キッドは歩きながら考えていた。異常な力の術の使い手の事をだ。
その可能性が一番高いのは、間違いなくミックだった。あいつ以外に、新しい船員は最近は乗っていないのだ。
何より、ミックの中には……ナニカ、がいる。何者かは一切不明だが、異様な程の予言に似た警告を発するナニカだ。
それが一体善なのか悪なのかはわからない。だがナニカは、ミックの口を介して、キッドに警告を行う。
そしてこれが外れた事は一度も無いのだ。船の上で走るはずのない世界情勢、近付いてはいけない海域、軍の船の動き。
警告は大雑把な部分も多分にあるが、間違いなく、理解できる頭があれば、最悪を回避する事が出来る情報を含んでいる。

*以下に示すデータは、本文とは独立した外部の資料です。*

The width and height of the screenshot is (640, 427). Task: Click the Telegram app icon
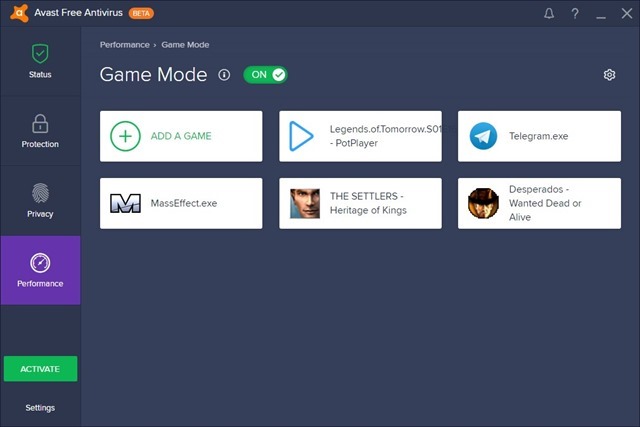click(x=483, y=136)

それだけの事が出来るナニカならば……船に驚異的な保護術をかける事も可能だろう。
だが。
それだけの術をかけているならば、常に相当な魔力を消費しているはずなのだ。
しかしミックは魔力不足で倒れる気配が全くない。船でも、ミックに人並み以上の魔力があるなど誰も思わない。知っているのはルークと、ルークが報告するから知っているキッドのみだ。
ミック自身も魔力がそんなにもふんだんにあるとは、思っていないだろう。
ミックの魔力が桁外れすぎるのか。それとも……宿るナニカが持っている力が、魔力ではない別の物なのか。
考えてもキリのない事だが、キッドは考え続けていた。
同時に、ミックを絶対に手放す事は出来ないと、理性的な船長の部分が判断していたのであった。
店の近くに行くほどに、
「マスケードはうちが雇う!!」
「うちは三倍払うぞ!」
という、いらだちに似たものを抱かせる言い争いの声が増えてくるのを、阿呆じゃないかと思いつつ。